COPY-DDRSM:UNIT=A1, MASTERID=1, MASTERRAR=E&F, SLAVEID=6, SLAVEAR=E&F;
after excecutin the below command for backup i received this

Error = F11: AREA/DEVICE <:A1H6E:. HAS THE STATE <IN_SERVICE> AND CANNOT BE ACCESSED.

i am not able to take Backup Kindly guide me to solve this problem in hipath v5.
 
dea activate the area and activate again then try

Regards
Hello ,You can dicuss with me for Hipath 3k and Hipath 4K
 
Years ago when I worked on the Siemens 9006 the system used DATs (digital audio tapes) for backup media. I recall having to DEA - ACT the DAT drive, but that was usually after a degraded or faulty tape caused the drive to go into defect.

I wonder what media is used these days?
 
Depends on the hardware.
Think for up to version 5 it is CF cards, but the Hipath is picky which cards.
The newer EcoServers don't have equivalent. The options are NFS or SFTP.
 
@Hipath4k could you please help me through commands deactivate & activate the area.
Thanks
 
DEa-dssm
act-dssm

Regards
Hello ,You can dicuss with me for Hipath 3k and Hipath 4K
 
Interesting, since the newest systems are server based, it seems like external backup media is a thing of the past. Those DATs were very unreliable, I was routinely cleaning the DAT drives. Then the cleaning tapes were getting hard to come by.

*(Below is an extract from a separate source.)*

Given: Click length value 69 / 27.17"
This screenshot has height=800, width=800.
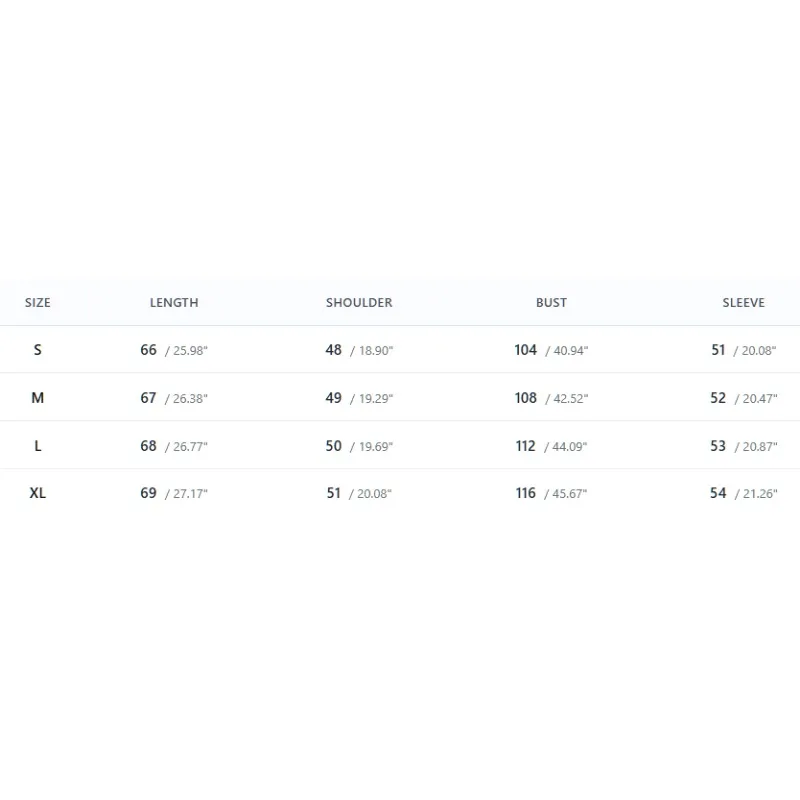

I recall DAT drives could be picky too. Once when building a HD to replace one that was going to fail (became very noisy) I had to use one DAT drive to load Unix, and another different one to load RMX from the weekly backup.

 
DEA-DSSM:A1,6;
EXE-UPDAT:BP,ALL;
EXE-UPDAT:A1,ALL;
COPY-DDRSM:A1,1,E&F,6,E&F,N;

 
I found it wasn't that the 4K was picky about which flash cards, but that you could buy several 2GB CFs and they were all different sizes. Some of them didn't work with 4K because they weren't big enough (taking it account 4K's DTSM/DCSM config). If you got the cards from Siemens, they were expensive, but they always worked, because they were rock solid industrial grade CF designed for constant use. Something from Costco that's meant to go in your camera did not always perform the same.

Example. Both these cards work fine in the 4K, but they both say 2GB on the sticker. If you look closer, one is 50GB smaller than the other.

<DIS-DDSM:A1,SCSI,6;
DIS-DDSM:A1,SCSI,6;
H500: AMO DDSM STARTED
CONTROLLER: <6>
VENDOR: ATA HD PRODUCT: TRS Tele-Radio-S REVISION: 30/0
DEVICE TYPE: DIRECT-ACCESS DEVICE
SIZE : 2003 MB ( 32051*64KB, 4102561 SECTORS) GRAN : 512
WRITE PROTECTED : N

AMO-DDSM -111 DISK STATUS
DISPLAY COMPLETED;
<DIS-DDSM:A1,SCSI,6;
DIS-DDSM:A1,SCSI,6;
H500: AMO DDSM STARTED
CONTROLLER: <6>
VENDOR: ATA HD PRODUCT: STI Flash 8.0.0 REVISION: 01/1
DEVICE TYPE: DIRECT-ACCESS DEVICE
SIZE : 1953 MB ( 31263*64KB, 4001761 SECTORS) GRAN : 512
WRITE PROTECTED : N

AMO-DDSM -111 DISK STATUS
DISPLAY COMPLETED;


On cheap CF I've seen that figure down to 18xx MB and those cards didn't work.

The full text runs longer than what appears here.